3.2 Account cancellation
When an organisation cancels, access to the platform is revoked immediately. Associated data is permanently deleted within 30 days of cancellation, except for payment records, which are retained for 7 years to satisfy HMRC requirements. The 30-day window exists to support recovery from accidental cancellation and to allow export of data.
3.3 Right-to-erasure request
Under UK GDPR Article 17, a data subject may request erasure of their identifiable data. Requests are fulfilled within 30 calendar days. Where data has been anonymised and aggregated to the point that the data subject is no longer identifiable, that aggregate data may be retained for statistical purposes.

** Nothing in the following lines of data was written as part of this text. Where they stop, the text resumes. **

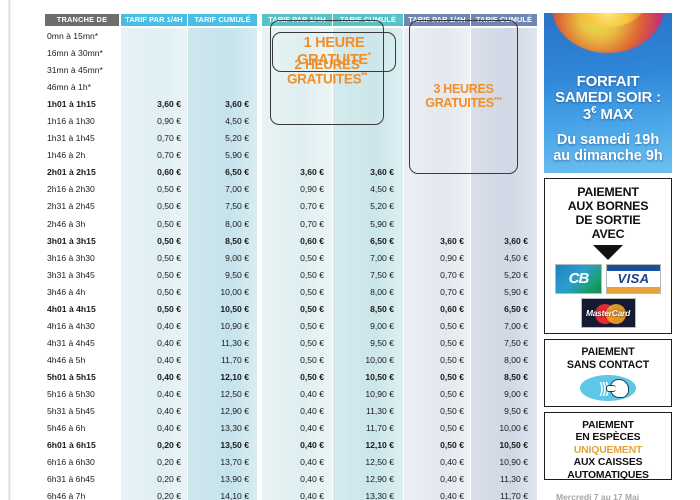 This screenshot has height=500, width=700. Describe the element at coordinates (75, 70) in the screenshot. I see `tranche-cell: 31mn à 45mn*` at that location.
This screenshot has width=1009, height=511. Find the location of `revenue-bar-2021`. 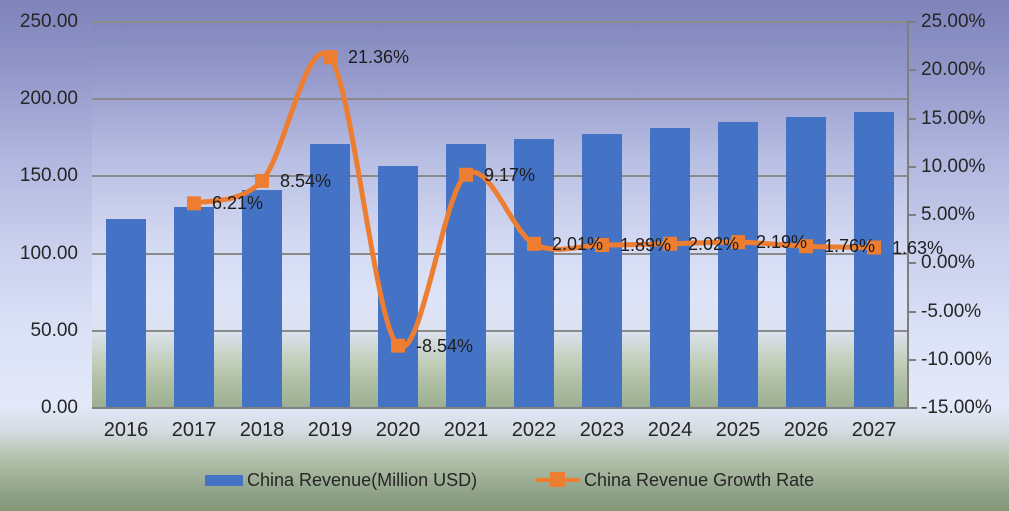

revenue-bar-2021 is located at coordinates (466, 276).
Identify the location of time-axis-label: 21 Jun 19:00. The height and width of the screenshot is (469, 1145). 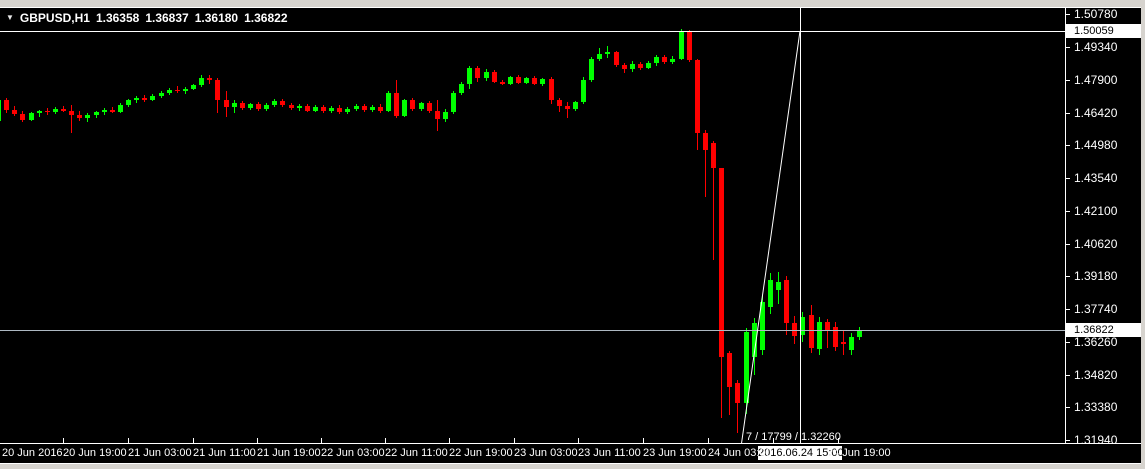
(289, 453).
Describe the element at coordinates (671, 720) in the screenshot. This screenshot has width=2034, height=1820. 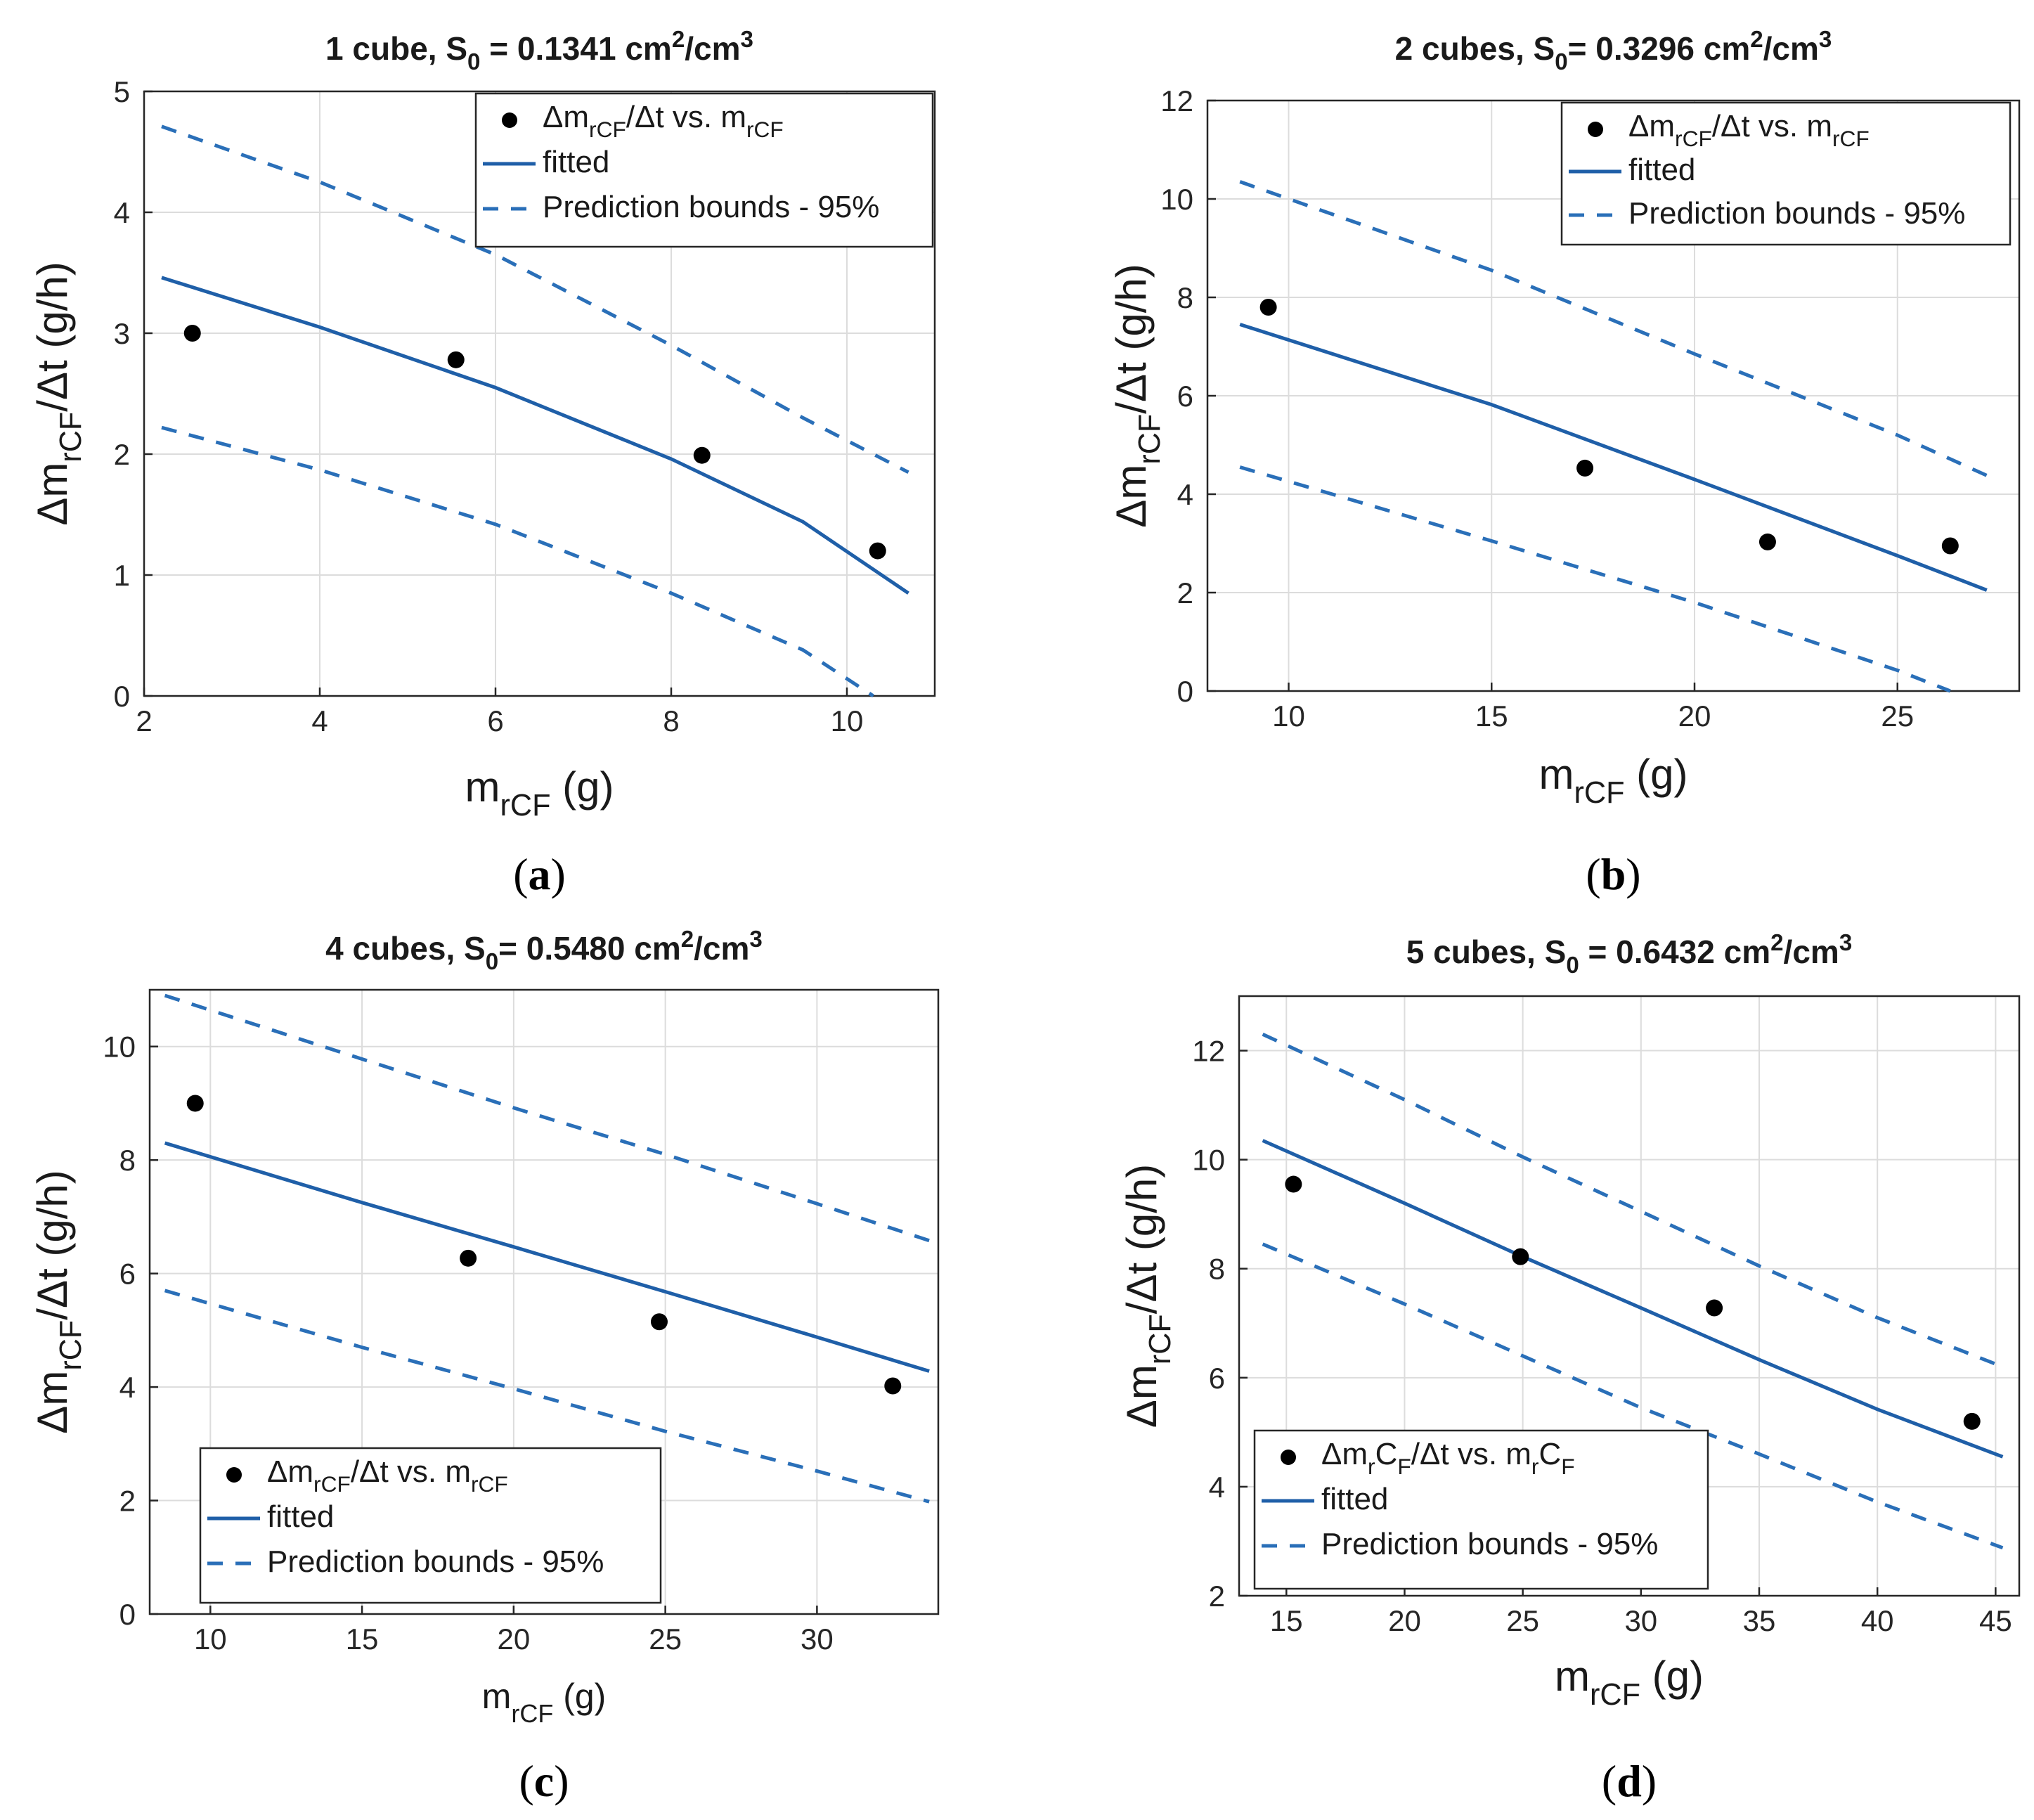
I see `x-tick-label: 8` at that location.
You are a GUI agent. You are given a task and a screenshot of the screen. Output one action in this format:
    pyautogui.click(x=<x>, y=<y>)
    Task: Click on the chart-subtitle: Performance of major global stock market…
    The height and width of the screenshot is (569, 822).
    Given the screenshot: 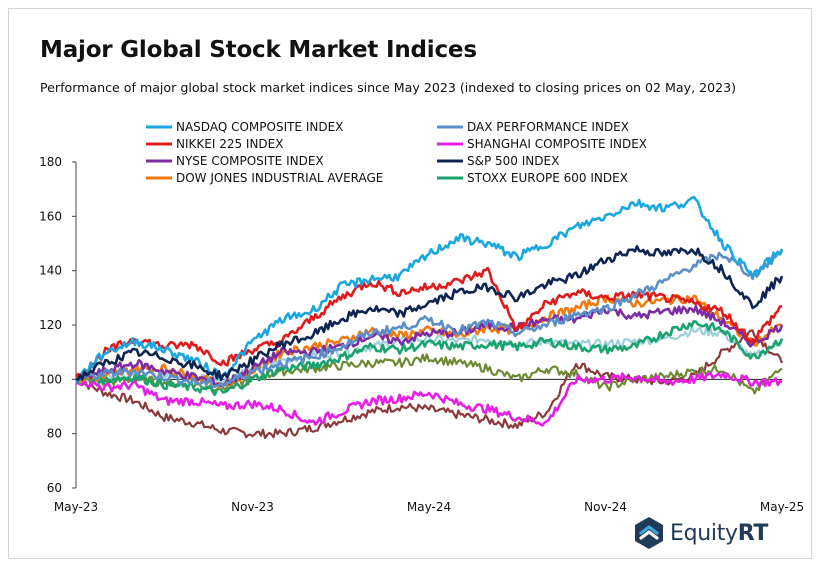 What is the action you would take?
    pyautogui.click(x=388, y=88)
    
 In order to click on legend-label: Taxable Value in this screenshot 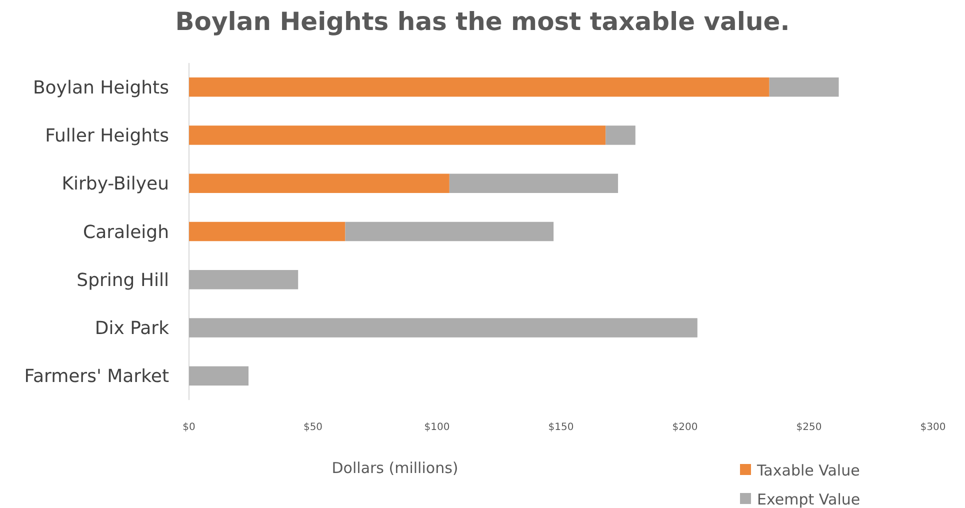, I will do `click(808, 470)`.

Drivers whose data has been uploaded to the platform by a DSP should direct erasure requests to the DSP in the first instance. The DSP is the controller of that data.
3.4 Organisation deletion
If an organisation record is deleted — whether by the DSP or by us on account closure — all data associated with that organisation is cascade-deleted across every table. This includes driver records, performance data, concession records, derived intelligence, coaching messages, field reports, and all uploaded files. Audit logs referencing the organisation are anonymised (organisation identifiers removed) at the end of their 36-month retention period.
4. Exporting data before deletion
Organisations are encouraged to export their data before cancelling a subscription. The platform provides three export routes:
- CSV export. Driver performance data, concession records, and compliance metrics are available as CSV files from the dashboard.
- PDF reports. Intelligence reports, briefing dossiers, and investigation summaries can be generated and downloaded as PDFs.
- Full data-subject-access export. A complete, machine-readable export of all data held for the organisation is available on request, fulfilling UK GDPR Article 20 (right to data portability). Contact privacy@nexusdsp.ai.
We recommend completing all necessary exports before initiating cancellation. Data cannot be recovered after the 30-day deletion window has closed.
5. Backup and recovery
- Retention. Database backups are retained for 7 days via Supabase Pro infrastructure.
- Point-in-Time Recovery. PITR is enabled, allowing restoration to any point within the 7-day backup window for disaster recovery.
- Location. All backups are encrypted at rest and stored in the EU-West-1 (Republic of Ireland) region, ensuring data remains within UK-GDPR-adequate jurisdictions.
- Relationship to deletion. Backups do not extend retention periods. When data is deleted from the live database, it expires from backups within the 7-day backup cycle.
6. Review
This policy is reviewed annually or whenever a material change occurs to the platform's data processing activities, regulatory environment, or infrastructure. Material changes include the introduction of new data categories, changes to sub-processors, or updates to UK data-protection legislation.
Next scheduled review: April 2027
7. Contact
For questions about this policy, or to submit a retention enquiry, contact us at privacy@nexusdsp.ai or our Data Protection Officer at dpo@nexusdsp.ai.
VELLOX LTD, company number 17136312, registered in England and Wales. Registered office: Cranberrie Heights, Old Newport Road, Old St Mellons, Cardiff CF3 5FX. ICO registration: ZC115373.